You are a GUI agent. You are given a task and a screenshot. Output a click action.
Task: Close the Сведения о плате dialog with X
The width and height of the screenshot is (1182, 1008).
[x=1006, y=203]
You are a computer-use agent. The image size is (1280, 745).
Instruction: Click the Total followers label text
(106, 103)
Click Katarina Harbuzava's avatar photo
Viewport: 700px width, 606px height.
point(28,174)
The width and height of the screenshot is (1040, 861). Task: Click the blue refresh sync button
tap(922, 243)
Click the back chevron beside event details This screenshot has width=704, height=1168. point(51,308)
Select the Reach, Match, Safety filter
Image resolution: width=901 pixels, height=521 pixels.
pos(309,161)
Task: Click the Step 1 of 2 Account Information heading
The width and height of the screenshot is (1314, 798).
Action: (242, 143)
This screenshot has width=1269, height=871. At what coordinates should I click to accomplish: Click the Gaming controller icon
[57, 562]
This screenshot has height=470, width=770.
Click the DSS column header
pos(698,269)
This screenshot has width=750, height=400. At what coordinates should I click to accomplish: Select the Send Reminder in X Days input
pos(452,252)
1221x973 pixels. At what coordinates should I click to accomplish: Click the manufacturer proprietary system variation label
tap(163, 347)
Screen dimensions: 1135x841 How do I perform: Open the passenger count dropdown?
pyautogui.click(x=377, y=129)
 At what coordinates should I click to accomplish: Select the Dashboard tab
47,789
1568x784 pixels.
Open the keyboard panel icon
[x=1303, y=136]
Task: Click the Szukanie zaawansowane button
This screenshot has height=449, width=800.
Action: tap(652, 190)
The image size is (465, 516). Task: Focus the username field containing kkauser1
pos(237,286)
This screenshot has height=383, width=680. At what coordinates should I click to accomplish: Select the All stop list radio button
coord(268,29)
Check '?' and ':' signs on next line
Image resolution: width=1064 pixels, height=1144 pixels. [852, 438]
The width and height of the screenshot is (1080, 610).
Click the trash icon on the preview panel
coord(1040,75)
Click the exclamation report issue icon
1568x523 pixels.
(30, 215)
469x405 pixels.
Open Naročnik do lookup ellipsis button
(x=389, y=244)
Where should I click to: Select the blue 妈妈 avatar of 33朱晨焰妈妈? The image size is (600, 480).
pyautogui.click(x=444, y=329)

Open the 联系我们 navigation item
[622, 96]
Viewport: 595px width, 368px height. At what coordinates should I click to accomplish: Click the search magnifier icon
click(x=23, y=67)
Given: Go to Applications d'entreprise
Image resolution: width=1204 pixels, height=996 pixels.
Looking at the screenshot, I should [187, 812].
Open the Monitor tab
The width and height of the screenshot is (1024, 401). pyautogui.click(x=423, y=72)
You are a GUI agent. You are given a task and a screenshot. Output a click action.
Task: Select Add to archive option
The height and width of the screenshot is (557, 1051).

++++++++++

**TASK INSTRUCTIONS:**
Retype only the stretch of lines above starting at the one with "This screenshot has height=383, width=680." and stopping at the one with "The width and height of the screenshot is (1080, 610).", exactly as written, with both kept.

**RESULT OF THIS TASK:**
This screenshot has height=383, width=680. At what coordinates should I click to accomplish: Select the All stop list radio button
coord(268,29)
Check '?' and ':' signs on next line
Image resolution: width=1064 pixels, height=1144 pixels. [852, 438]
The width and height of the screenshot is (1080, 610).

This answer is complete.